The specialists would retreat to their respective labs–paleobot, osteo, zooarch, lithics, pottery, finds–but the excavators would climb up the tell to escape, pushing squeaky wheelbarrows full of tools. The real prize was to be the first to get away, as you got the best tools and a wide open vista of blue sky and long, golden-brown grass. For a moment you could imagine that you were alone on that big hill, fat with archaeology and promise. And quiet. A little wind flapping the tent, but otherwise, gorgeous, gorgeous quiet.

Of course the chaos of the dig house would eventually clamor up the hill after you, and the day would roll on, but you’d hardly notice by then as you were stuck in, troweling, drawing, taking photos, bagging samples and artifacts. We were digging in Building 49, a smallish mudbrick building that fit onto a sheet of permatrace–so under 5m square, almost bijoux, but full of paintings and people buried underneath the floor.

All archaeologists are atheists, but we are all atheists with ghost stories. Actually, that is not even remotely true, I’ve met my share of witches and christians in the trench, and we are a profession ripe with superstition. I take it as part of my professional ethics not to believe in ghosts or anything remotely supernatural but if you study humans, then you must acknowledge a sort of placebo-effect of religiosity–if you believe it is true, then it is true for you. This is a convoluted way of saying that if you deal with the remains of people for long enough, you will eventually come across things that creep you the fuck out. Sometimes it’s not even in the ground.

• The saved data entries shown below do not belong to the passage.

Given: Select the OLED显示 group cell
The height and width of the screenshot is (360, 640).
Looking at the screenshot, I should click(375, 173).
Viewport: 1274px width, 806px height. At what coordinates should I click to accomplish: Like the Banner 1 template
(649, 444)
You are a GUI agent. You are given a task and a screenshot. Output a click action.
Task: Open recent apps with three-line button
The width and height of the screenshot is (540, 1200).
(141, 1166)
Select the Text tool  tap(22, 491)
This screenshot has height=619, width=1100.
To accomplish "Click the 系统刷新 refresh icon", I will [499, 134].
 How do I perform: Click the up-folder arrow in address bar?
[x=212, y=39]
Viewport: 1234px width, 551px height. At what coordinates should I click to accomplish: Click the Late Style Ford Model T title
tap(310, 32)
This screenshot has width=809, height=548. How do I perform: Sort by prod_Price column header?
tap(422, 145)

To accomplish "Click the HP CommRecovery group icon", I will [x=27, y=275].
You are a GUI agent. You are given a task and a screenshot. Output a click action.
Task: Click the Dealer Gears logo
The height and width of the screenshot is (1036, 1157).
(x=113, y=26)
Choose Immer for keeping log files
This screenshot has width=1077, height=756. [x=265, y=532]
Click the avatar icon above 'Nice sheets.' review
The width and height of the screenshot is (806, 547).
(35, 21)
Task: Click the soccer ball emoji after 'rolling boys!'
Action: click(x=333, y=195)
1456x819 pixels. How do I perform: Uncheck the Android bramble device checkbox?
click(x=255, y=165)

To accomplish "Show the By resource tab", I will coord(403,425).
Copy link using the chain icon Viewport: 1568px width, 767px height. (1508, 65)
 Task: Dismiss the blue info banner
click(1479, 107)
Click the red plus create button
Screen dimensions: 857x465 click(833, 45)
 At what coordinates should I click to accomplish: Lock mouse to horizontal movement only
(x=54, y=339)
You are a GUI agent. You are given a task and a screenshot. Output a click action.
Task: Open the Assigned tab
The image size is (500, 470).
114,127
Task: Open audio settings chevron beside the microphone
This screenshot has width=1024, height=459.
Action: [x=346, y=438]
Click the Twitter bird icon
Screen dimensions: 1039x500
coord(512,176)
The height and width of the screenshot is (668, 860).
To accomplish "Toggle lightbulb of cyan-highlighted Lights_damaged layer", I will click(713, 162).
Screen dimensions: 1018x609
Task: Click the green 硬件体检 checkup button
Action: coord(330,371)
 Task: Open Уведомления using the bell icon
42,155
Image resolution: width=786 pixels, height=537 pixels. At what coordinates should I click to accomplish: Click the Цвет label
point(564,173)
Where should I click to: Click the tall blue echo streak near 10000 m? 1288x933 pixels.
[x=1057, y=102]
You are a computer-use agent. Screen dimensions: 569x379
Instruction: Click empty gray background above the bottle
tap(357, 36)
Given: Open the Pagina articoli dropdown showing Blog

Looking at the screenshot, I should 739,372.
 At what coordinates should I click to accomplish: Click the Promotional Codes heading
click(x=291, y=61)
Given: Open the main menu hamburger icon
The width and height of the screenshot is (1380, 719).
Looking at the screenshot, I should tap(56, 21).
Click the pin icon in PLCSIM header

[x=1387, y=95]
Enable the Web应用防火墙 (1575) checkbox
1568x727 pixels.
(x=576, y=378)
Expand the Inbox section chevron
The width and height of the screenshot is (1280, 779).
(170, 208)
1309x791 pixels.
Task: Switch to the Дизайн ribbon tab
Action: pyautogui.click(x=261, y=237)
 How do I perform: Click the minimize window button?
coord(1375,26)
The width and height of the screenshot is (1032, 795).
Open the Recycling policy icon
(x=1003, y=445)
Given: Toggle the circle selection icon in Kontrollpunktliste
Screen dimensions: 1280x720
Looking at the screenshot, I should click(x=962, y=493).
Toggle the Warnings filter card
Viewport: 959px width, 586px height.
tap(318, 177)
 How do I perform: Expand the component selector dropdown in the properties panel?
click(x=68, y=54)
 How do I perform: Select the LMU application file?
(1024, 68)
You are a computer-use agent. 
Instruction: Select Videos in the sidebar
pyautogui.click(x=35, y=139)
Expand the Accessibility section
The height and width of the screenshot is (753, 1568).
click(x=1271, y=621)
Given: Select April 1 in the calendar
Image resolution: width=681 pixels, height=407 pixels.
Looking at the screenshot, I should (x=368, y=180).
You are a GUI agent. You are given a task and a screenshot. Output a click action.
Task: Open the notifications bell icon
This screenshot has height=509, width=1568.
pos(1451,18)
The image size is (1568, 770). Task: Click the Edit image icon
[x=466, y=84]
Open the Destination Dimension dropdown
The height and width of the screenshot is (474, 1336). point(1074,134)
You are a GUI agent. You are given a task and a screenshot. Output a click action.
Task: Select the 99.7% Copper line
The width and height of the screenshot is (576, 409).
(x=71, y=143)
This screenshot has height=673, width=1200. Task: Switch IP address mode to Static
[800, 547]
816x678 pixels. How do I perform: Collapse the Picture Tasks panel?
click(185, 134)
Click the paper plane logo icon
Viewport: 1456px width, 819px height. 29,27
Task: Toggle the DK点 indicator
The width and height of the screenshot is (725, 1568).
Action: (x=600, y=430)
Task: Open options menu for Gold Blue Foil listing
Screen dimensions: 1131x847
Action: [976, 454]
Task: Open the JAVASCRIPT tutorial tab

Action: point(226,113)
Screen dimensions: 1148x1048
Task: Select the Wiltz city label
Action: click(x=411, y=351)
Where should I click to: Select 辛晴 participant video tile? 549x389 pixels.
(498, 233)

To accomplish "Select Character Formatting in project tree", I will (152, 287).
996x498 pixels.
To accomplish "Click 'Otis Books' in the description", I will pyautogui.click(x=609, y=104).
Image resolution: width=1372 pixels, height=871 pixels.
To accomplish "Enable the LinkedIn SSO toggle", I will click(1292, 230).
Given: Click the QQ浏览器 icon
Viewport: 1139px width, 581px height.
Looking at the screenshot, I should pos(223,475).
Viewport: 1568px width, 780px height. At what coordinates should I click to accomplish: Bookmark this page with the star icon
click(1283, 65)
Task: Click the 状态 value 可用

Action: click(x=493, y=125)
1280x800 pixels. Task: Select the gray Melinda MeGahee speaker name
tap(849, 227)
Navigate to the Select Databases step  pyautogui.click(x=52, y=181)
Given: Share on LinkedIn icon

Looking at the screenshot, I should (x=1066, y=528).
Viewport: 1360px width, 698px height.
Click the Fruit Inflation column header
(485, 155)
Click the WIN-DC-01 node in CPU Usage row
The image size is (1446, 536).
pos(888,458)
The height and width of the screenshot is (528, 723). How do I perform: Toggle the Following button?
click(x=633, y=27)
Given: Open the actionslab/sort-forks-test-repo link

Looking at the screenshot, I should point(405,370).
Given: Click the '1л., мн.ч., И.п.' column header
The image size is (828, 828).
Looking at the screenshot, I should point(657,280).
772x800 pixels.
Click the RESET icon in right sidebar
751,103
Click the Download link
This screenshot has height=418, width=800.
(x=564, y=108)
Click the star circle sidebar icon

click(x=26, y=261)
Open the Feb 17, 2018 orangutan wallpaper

So on that sunny, slightly misty morning in July, I pushed my rusty wheelbarrow up to the side of the trench. There was a fine layer of dew covering the archaeology, plaster floors, low, muddy walls, and pits where we’d dug several of the eventual 15 bodies to come out from beneath the floors of the house. I was preoccupied with a series of scrappy paintings layered on top of each other, black lines, then squiggles, then hands, then red.

That morning, there in the dew, a line of footprints snaked across the floors and platforms that we’d carefully uncovered the day before.  I was digging with two other archaeologists that year and we all stood at the edge of the trench, staring down at the footprints. The feet that had made the prints were bare, medium sized, and it was obvious where they’d came out of the trench and left the tent. What wasn’t obvious is where they’d entered the trench.

You see, nobody was allowed on the tell outside of working hours. I’d worked on projects before where people had illicitly come in the night and messed around in the archaeology to hunt for whatever treasure they thought we were after. In this instance, nothing was out of place. Someone probably just had a sunrise amble across the tell. Barefoot. Yeah.

So after a little while we just got on with it, took out our tools and went to work. But we never figured out who took a stroll through the Neolithic that night and I remember wondering if we should have recorded the prints before I used a small brush to gently whisk them into oblivion.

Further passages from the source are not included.